Additionally, in the air gun in the conventional technology 2 the retainer 104 is biased upwards by a retainer spring 105 so that a bullet W positioned at the circular opening is pushed upward. In other words, the bullet is pushed at right angles to the movement of the inner barrel 102. At the same time, the bullet W is pushed by the next bullet W1 from top to bottom by the biasing force of the magazine spring 101 of the magazine 100. Therefore, a biasing force stronger than that of the magazine spring 101 was required for the retainer spring 105.
Thus, the back-end of the inner barrel 102 comes into collision with the upper cone surface of the retainer 104 when the inner barrel 102 moves backwards in the gun, to move the retainer 104 downward, but the upward biasing force of the retainer spring 105 is strong and so the collision is strong, and acts as a resistance to make each member likely to be broken with prolonged use (see FIG. 23).

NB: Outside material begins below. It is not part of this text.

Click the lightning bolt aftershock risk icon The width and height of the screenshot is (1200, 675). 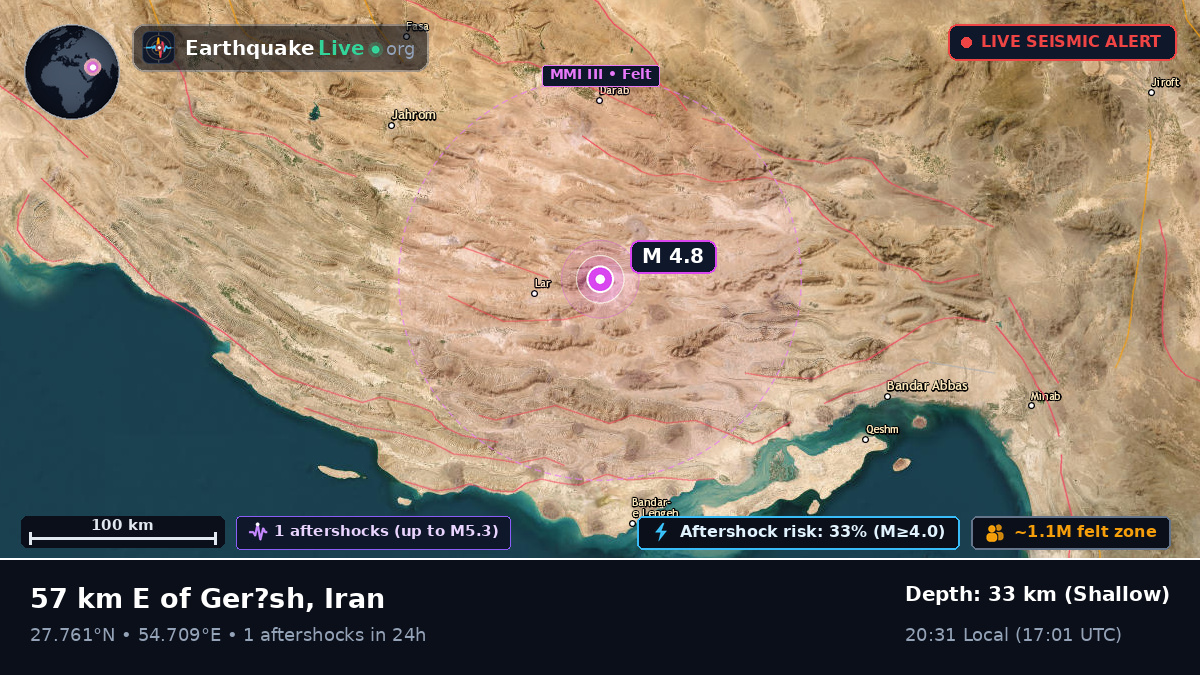pos(660,532)
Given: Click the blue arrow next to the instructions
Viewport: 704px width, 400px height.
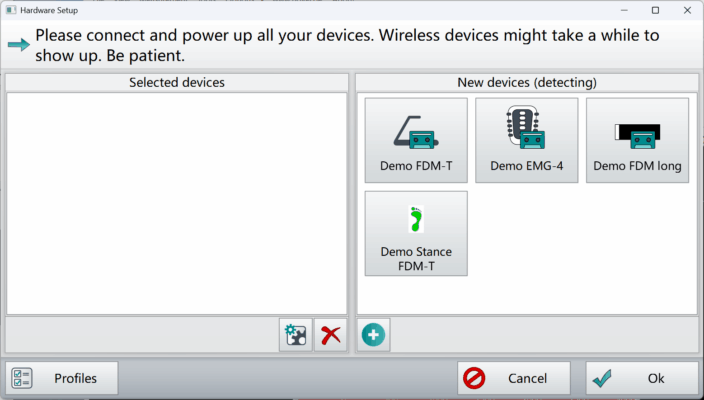Looking at the screenshot, I should point(18,45).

At the same time, the back-end of the inner barrel 102 also comes into collision with the bullet W in the chamber 103 causing resistance. If the back-end of the inner barrel 102 is deformed, it becomes difficult for the bullet W to be contained in the inner barrel 102 and the bullet cannot be shot due to bullet supply problems. (See FIG. 24).

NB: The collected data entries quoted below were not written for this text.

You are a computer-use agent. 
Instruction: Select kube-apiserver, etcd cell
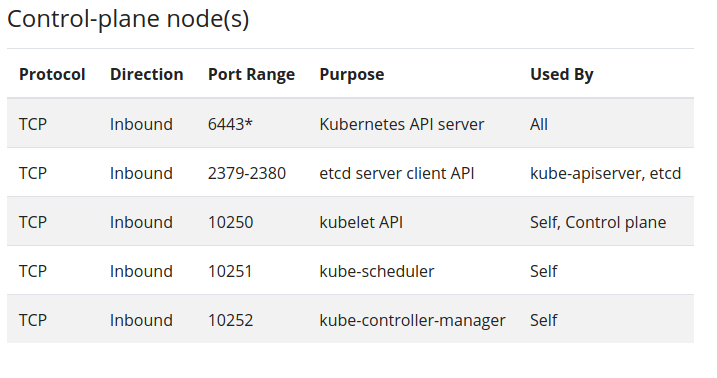(x=605, y=174)
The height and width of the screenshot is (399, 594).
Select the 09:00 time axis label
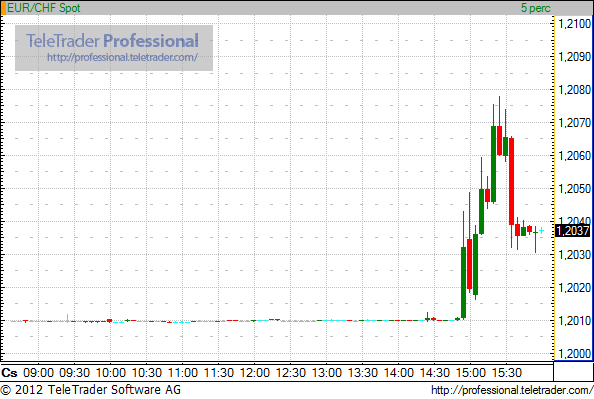[38, 373]
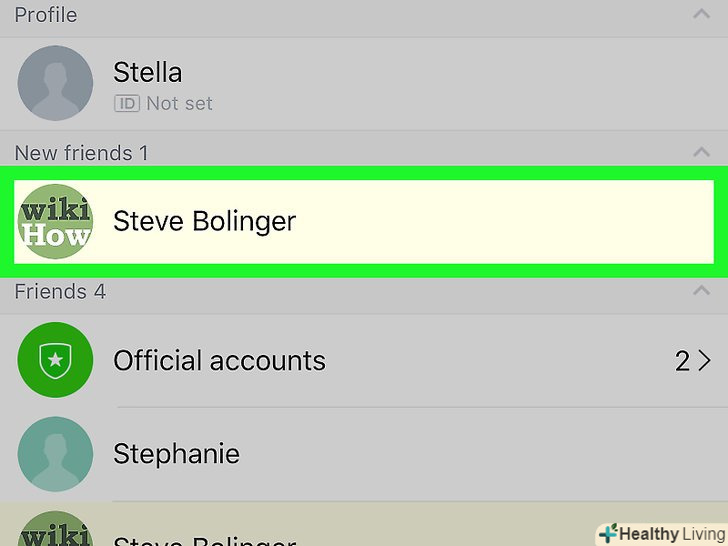
Task: Open Stella's profile by name
Action: (147, 72)
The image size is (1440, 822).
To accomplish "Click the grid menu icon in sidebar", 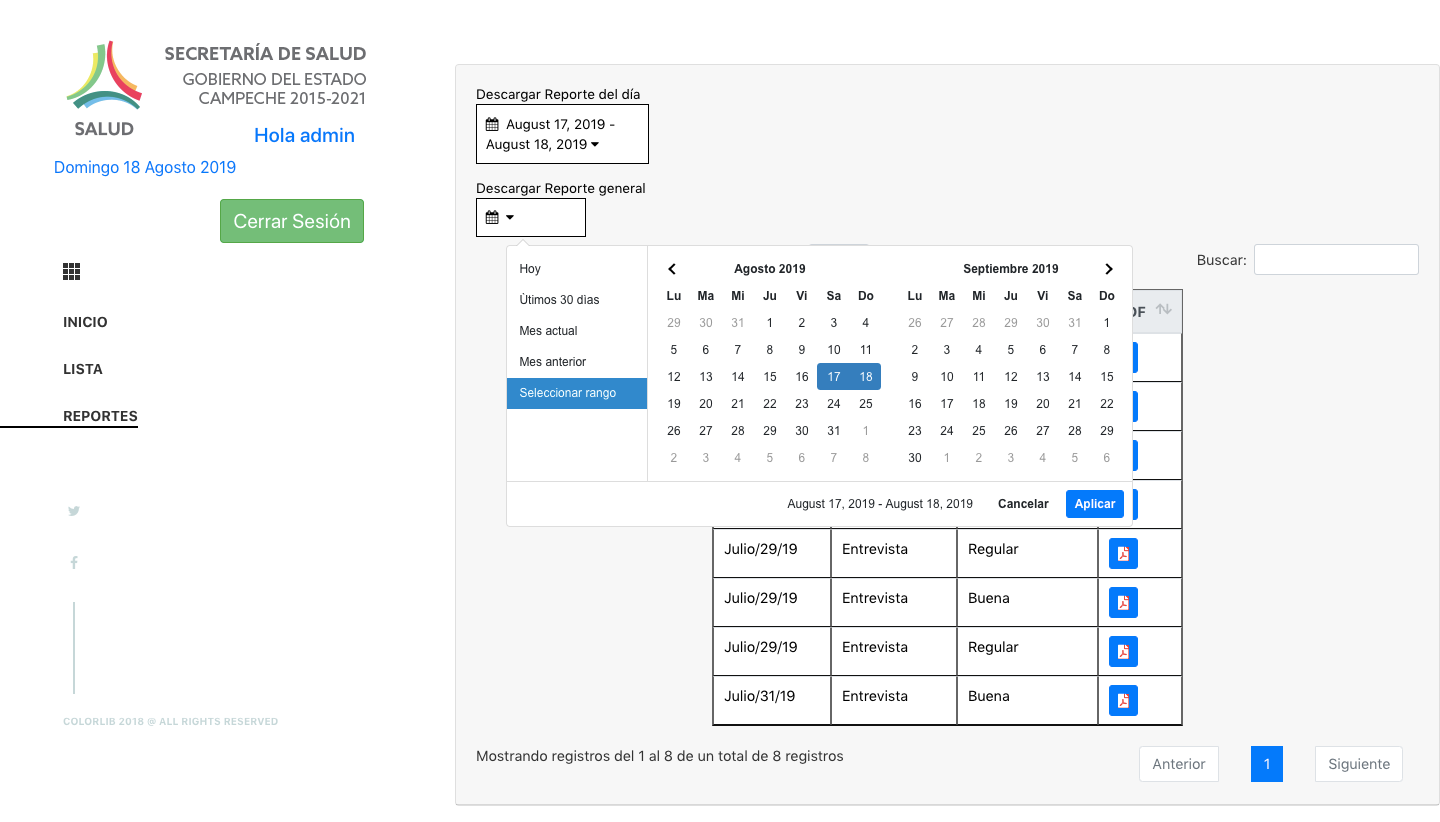I will [71, 272].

Further, the upper surface of the cone surface of the retainer 104 always pushes the lower surface of the inner barrel 102 upward of the retainer spring 105 with the biasing force. Therefore, a friction resistance is generated between the upper surface of the cone surface of the retainer 104 and the inner barrel 102 causing members to deteriorate quickly (See FIG. 25).
When the inner barrel 102 moves backward in the gun and comes into collision with the retainer 104 and bullet W, thus reducing the recession velocity of the inner barrel 102 and reducing the force to hit the valve 107. If the force to hit the valve 107 is reduced, the amount of gas discharged from the gas chamber 106 to the inner barrel 102 is decreased or varies so that firing speed of a bullet is reduced, or the original performance of the air gun cannot be demonstrated.
As the related art 2, a bullet is supplied from the upwardly positioned magazine and retained, and so the retainer positioned below the inner barrel has a relatively large size in order to hold the strong upward biasing force, and the retainer positioned above the inner barrel is unnatural from the viewpoint of design of an air gun.